Is it not a failure of the ruling elite for Nigeria that has the 7th largest proven gas reserves in the world with about 200 tcf to have a problem supplying gas to power plants, whereas the oil companies flare about 2 bcf/pd of gas? How do we explain the fact that gas is transported to Ghana and some other West Africa countries through West Africa Gas Pipeline Project (WAGP), a distance of about 620 miles, whereas getting gas to power plants in Nigeria with a distance of less than 200 miles is difficult? What kind of Joint Venture Partnership does Nigeria have with oil and gas companies that prioritize the supply of gas to international market while starving local consumption and power plants? Nigeria produces 5 billion scf of gas every day and exports 4 billion scf and shockingly retains 1 billion scf for domestic use with preference to industries while power plants are left with little.

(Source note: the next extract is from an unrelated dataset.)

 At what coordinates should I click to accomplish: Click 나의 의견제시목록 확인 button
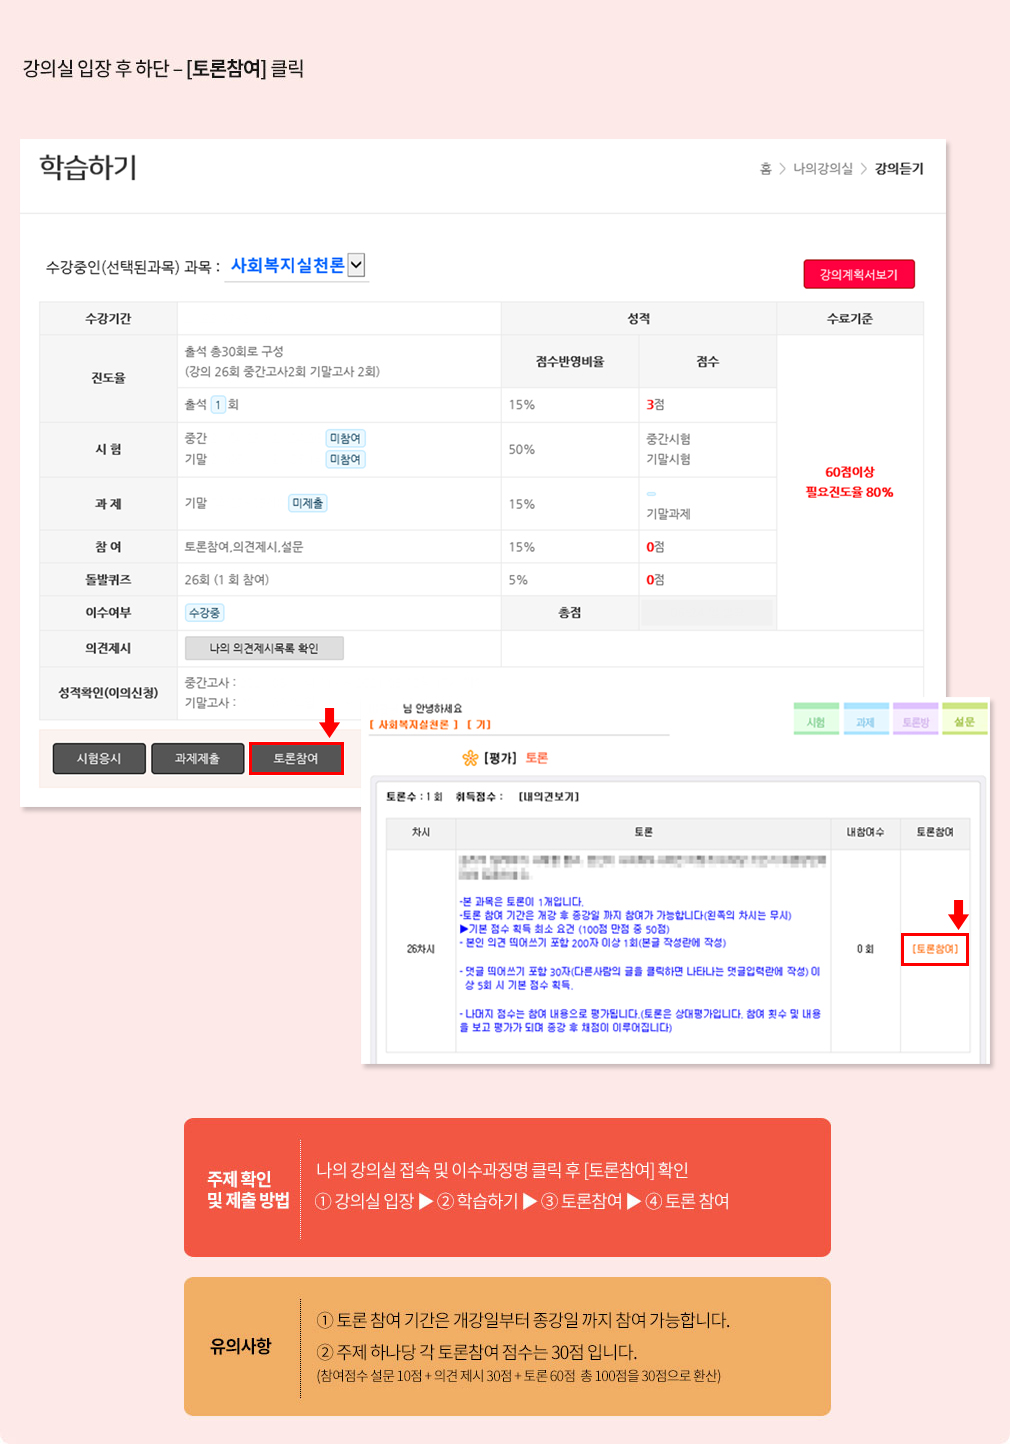264,648
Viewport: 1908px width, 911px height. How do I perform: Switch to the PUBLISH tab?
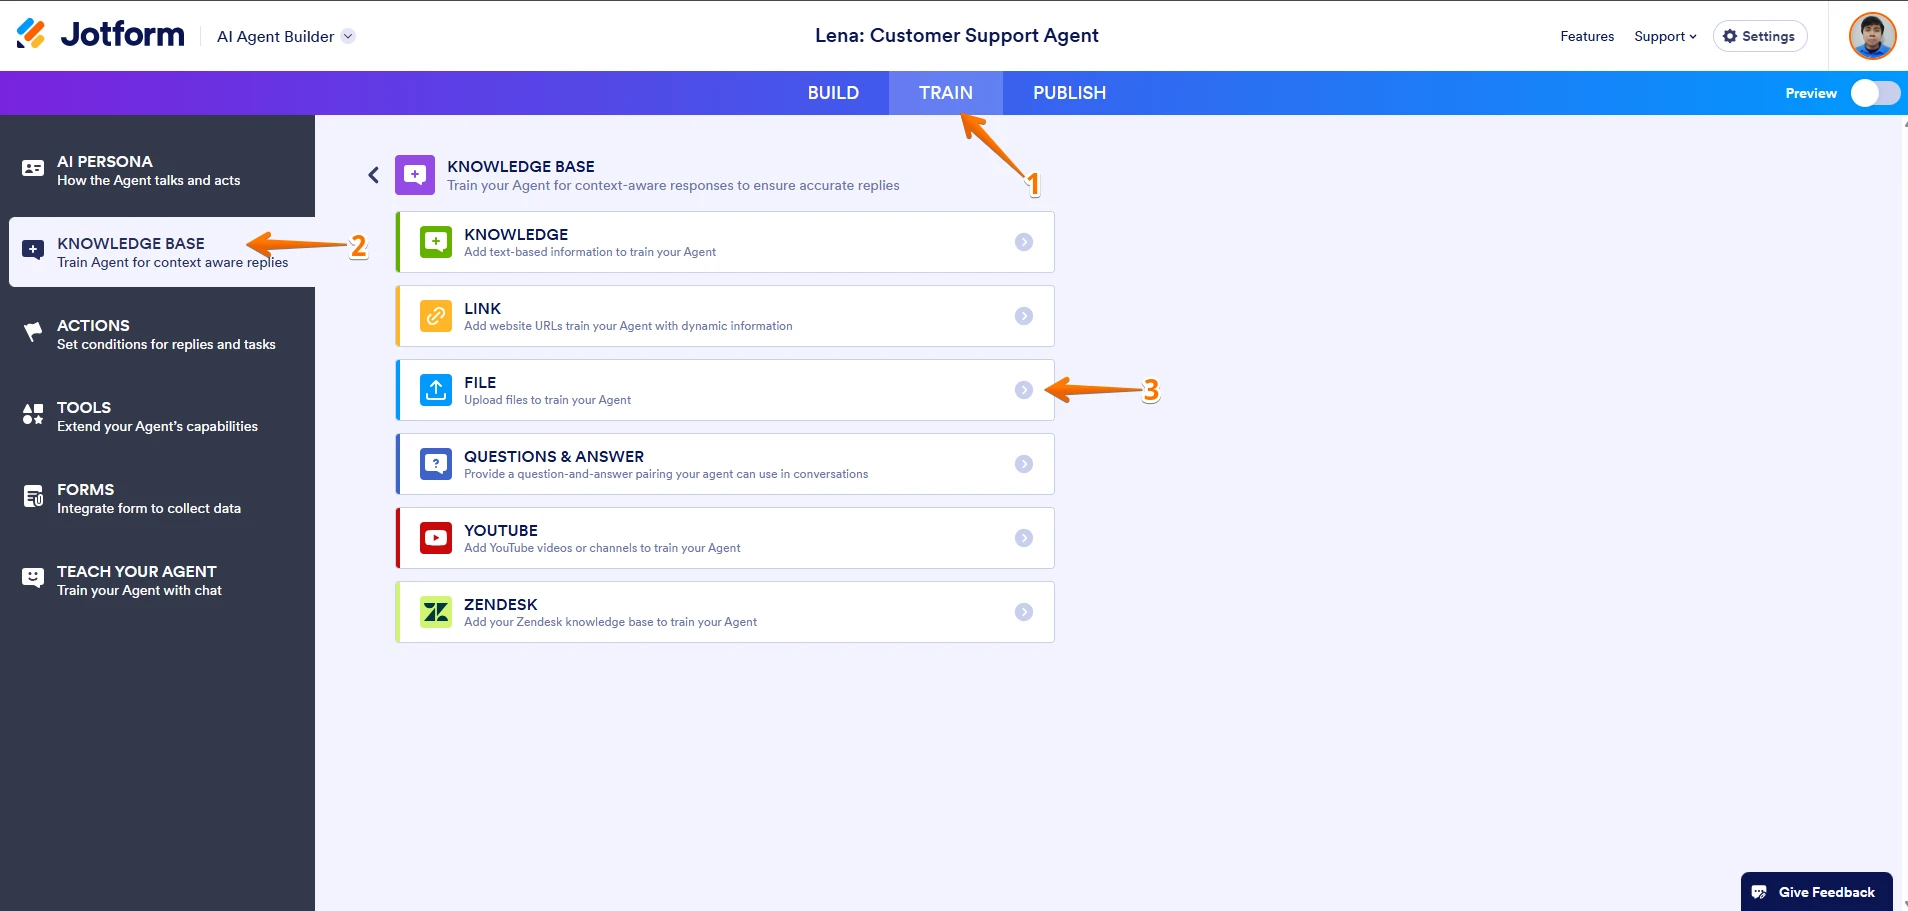click(x=1068, y=93)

The market logic that rests on profit for a few has made it possible for big oil companies, in collaboration with Nigerian ruling elite, to keep exploiting the oil and gas reserves while the masses suffer. It explains why the generating companies and the gas companies are in constant conflict on who benefits more from the exploitation of Nigerian electricity consumers. The generating companies want to pay about $2 per unit of gas while the gas company wants to sell at international market price of about $4. Most worrisome is the fact that none of the private power companies or the multinational gas companies are committed to building gas infrastructure to the power plants like pipelines. Hence, it is not a fantasy that Nigeria has the lowest per-capital electricity consumption in sub-Sahara Africa despite spending a whopping sum of $20 billion since 1999.

It is contradictions that while the big business and the Nigerian government subjects Nigeria to international price merchanism, wages and salaries earned by Nigerians are one of the poorest in the world. Privatisation and deregulation brings with it more exploitation and suffering for the working masses. In the last 5 years, the electricity tariff has been hiked on a yearly basis, yet supply of electricity remains more epileptic. To show the lack of capacity, the power companies go cap in hand begging the government for bailout and have actually gotten about N50 billion without any noticeable improvement. If Nigeria will come out the woods, including resolving the myriad of problems which includes and not limited to fuel scarcity, epileptic power supply, gross lack of basic infrastructure etc., it has to abandon the profit-first capitalist system. The way forward is for the oil and gas companies including the power sector and other commanding height of the economy to be nationalized (owned publicly) and subjected to democratic control and management of workers and consumers as a means of fostering efficiency and ending corrupt practices. We therefore call for reversal of electricity privatization and democratic control of the re-nationalised power sector by elected representatives of workers and consumers.

The SPN calls on the Nigeria Labour Congress (NLC) and the Trade Union Congress (TUC) to lead a sustained mass protest against the hike in electricity tariff and poor supply linked with a struggle for reversal of electricity privatisation. We also call on communities across the country to resist this further exploitation and launch a NO PAYMENT OF BILLS campaigns.